Según el texto mostrado, ¿qué límites debe reconocer el Estado al constituirse?

● Texto mostrado:
====================

Por tanto, sea cualquiera su origen, el real o el popular, ese Estado es en
esta opinión, que es la absolutista, un Poder sin límites. Pero en el siglo
XVII los ingleses, y en la edad contemporánea todo el continente,
dieron esta ilustre respuesta: «No; el Poder público tiene sus límites y
lo primero que ha de hacer el Estado al constituirse es reconocer esos
límites, que son los derechos individuales.» Y esto es lo que se llamó, con un
vocablo español, liberalismo.
De suerte, pues, que absolutismo y liberalismo son dos respuestas
antagónicas a la misma pregunta sobre los límites del Poder; pero ni la una ni
la otra tienen nada que ver con la pregunta de quién manda, que es la única que
afecta a la soberanía.
Necesitaba yo decir esto, aun cuando haya sido un poco prolijo,
porque, aunque me pareciera inconcebible, yo he oído con mis propios oídos
decir al señor Franchy, textualmente, lo siguiente: «Hay de la soberanía una
idea tradicional, que el señor Ortega y Gasset expuso aquí días pasados en
estos términos: Soberanía es la facultad de las últimas decisiones, el poder de
crear y anular todos los otros Poderes, cualesquiera que sean ellos.»
Y prosigue después de esta cita el señor Franchy:
«Salta a la vista que esta concepción de la soberanía es una
fórmula del más puro absolutismo. ¿Se concibe, en efecto, un poder supremo,
creador y anulador de todos los demás poderes, como no sea en las monarquías
absolutas, donde la soberanía se confunde con el soberanismo y en éste reside
todo principio de poder y de él emana toda facultad de mando?»

====================

● Datos proporcionados:
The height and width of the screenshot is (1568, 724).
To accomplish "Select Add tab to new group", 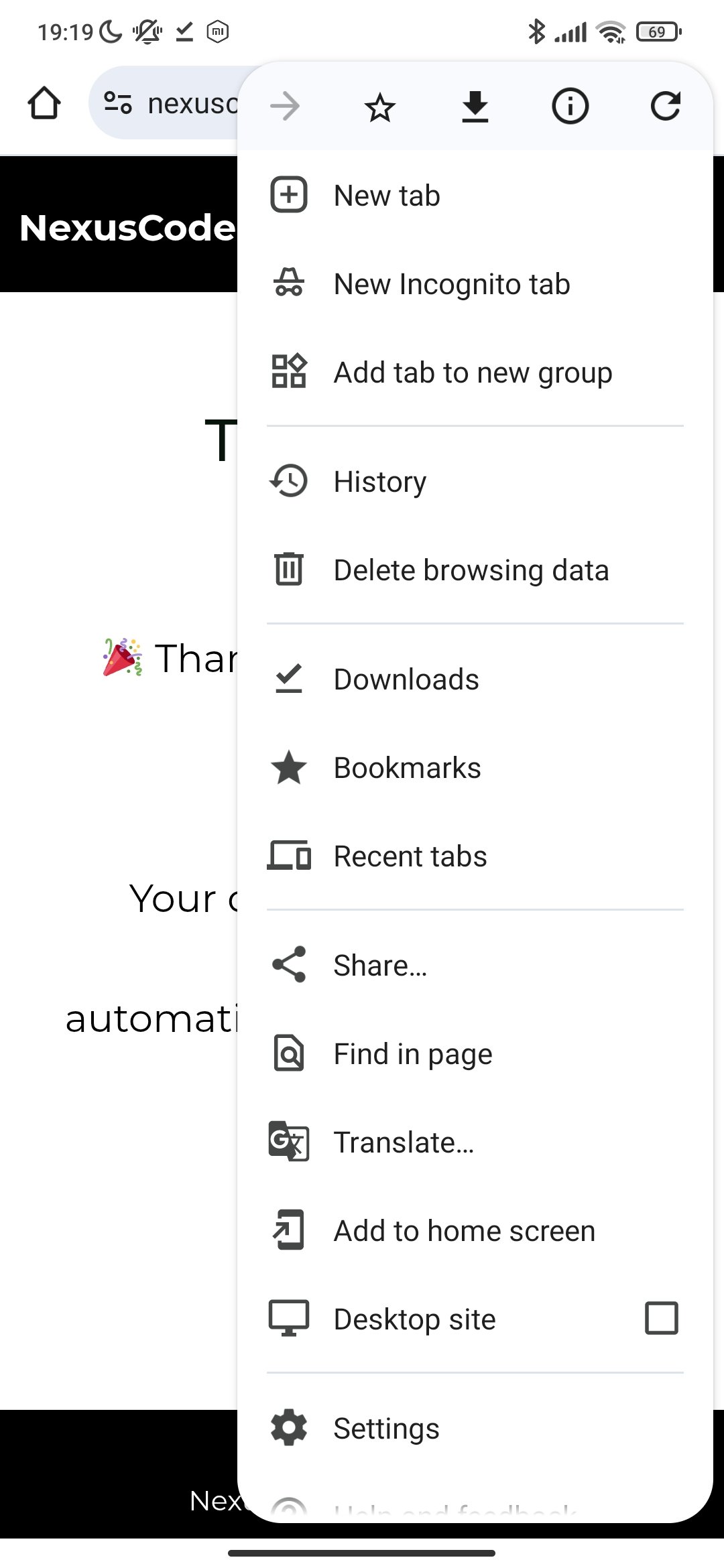I will (473, 373).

====================

● Respuesta completa: Los derechos individuales.